Aline PaillerDerrière l’accent il y a une langue, la mienne est l’occitan, le patois.
La mienne? Non, celle de mon père, de ma grand-mère et de mon arrière-grand-mère. Mais enfant, Germaine, me parlait en patois, langue dont elle avait fait un outil de résistance! Lorsque des gens prétentieux, arrogants, venaient au village, elle oubliait tout à coup le Français et ne parlait plus qu’en patois au grand étonnement de la famille et des voisins. Les « mousus » partis, elle reprenait son bi-linguisme. Cette leçon de liberté à travers la langue a imprimé en moi un respect et une attention toute particulière aux langues interdites, arrachées, minorées et aux accents, tous les accents! Suivre l’accent c’est retrouver les paysages, leur histoire, les femmes et les hommes qui les ont habité et façonné.
Quand j’entends l’accent d’André Minvielle ou d’Eric Fraj ou de Lubat, de Castan ou de Benedetto, je suis remuée jusqu’aux tripes! Alors, les rondeurs du ventre de Germaine, sur lequel elle posait ses mains fines et agiles, vient me rassurer. L’accent de mes cousins catalans me bouleverse en me ramenant sur les sentiers qui traversent la montagne. Et l’accent ch’ti me ramène au Moyen Age et à la langue de Rabelais! Comme quoi, « suivre l’accent » peut amener loin d’ici! Ici, là-bas…
L’accent est ce qui dit d’où nous parlons, de quelle histoire, la mienne n’a pas toujours plu à Paris! Quand Jean Garretto me confie une émission sur France Inter il ne fait aucune allusion à mon accent. Mais quelques mois après il me dit « Je suis un peu déçu, vous n’avez pas beaucoup l’accent. » En 1981, tous les toulousains doivent avoir l’accent de Nougaro n’est-ce pas? J’aime Nougaro, mais la remarque m’inquiète, me mettrait presque en colère si Jean Garretto n’était pas cet amoureux des voix et ce directeur attentif et respectueux.

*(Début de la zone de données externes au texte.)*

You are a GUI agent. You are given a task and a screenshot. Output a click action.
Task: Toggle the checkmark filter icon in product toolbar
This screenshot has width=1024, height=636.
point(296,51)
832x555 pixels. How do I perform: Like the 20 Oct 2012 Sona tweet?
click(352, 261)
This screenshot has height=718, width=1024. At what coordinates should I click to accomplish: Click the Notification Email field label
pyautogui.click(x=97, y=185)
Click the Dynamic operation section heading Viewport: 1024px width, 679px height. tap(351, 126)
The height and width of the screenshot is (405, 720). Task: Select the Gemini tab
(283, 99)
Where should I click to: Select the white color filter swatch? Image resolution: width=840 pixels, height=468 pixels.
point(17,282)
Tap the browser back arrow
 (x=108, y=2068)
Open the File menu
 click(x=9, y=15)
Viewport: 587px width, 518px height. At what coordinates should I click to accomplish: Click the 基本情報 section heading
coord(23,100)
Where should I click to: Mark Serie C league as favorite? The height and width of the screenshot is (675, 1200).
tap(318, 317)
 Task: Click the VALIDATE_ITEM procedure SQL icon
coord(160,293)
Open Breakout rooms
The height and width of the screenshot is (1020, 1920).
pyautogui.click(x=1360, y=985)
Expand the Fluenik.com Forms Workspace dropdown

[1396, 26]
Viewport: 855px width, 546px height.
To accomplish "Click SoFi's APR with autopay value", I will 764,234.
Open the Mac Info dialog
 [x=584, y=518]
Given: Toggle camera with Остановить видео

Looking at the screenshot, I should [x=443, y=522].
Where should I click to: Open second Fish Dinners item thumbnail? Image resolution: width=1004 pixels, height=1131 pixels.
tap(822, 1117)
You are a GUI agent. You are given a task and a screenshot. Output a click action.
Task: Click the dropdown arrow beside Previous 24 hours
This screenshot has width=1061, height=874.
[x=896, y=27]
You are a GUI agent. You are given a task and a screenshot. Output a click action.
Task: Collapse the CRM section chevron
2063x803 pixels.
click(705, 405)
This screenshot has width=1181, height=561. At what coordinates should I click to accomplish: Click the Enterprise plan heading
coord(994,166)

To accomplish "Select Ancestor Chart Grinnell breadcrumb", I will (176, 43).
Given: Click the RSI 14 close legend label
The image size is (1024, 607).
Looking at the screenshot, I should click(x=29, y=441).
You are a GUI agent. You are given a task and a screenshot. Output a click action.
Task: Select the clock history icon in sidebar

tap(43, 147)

Quelques années plus tard, en 1986, le président de Radio France n’est autre que Roland Faure qui deviendra membre du CSA en 1989. Roland Faure me vire de la matinale (Chocolatine 5H/7H) qui pourtant réalise de bons sondages (déjà les sondages!). Raison invoquée « L’accent du Sud ne réveille pas la France ». C’est vrai que j’avais reçu quelques lettres d’auditeurs me reprochant mon accent, c’est vrai que j’avais fait quelques billets critiques sur le gouvernement Chirac, Pasqua et la ville de Paris dont le maire était également J. Chirac!
Mais la raison officielle fut l’accent, il fallait oser!
Quand André Minvielle m’a proposé la présidence d’honneur de « Suivez l’accent », je me suis dit qu’étant tombée dans le chaudron pour le meilleur et pour le pire, désormais je n’y serai plus que pour le meilleur, pour l’avenir et pour la liberté! Fini les couvercles et les bouillons de onze heures! Forgeons, forgeons, que mille accents abreuvent nos pavillons!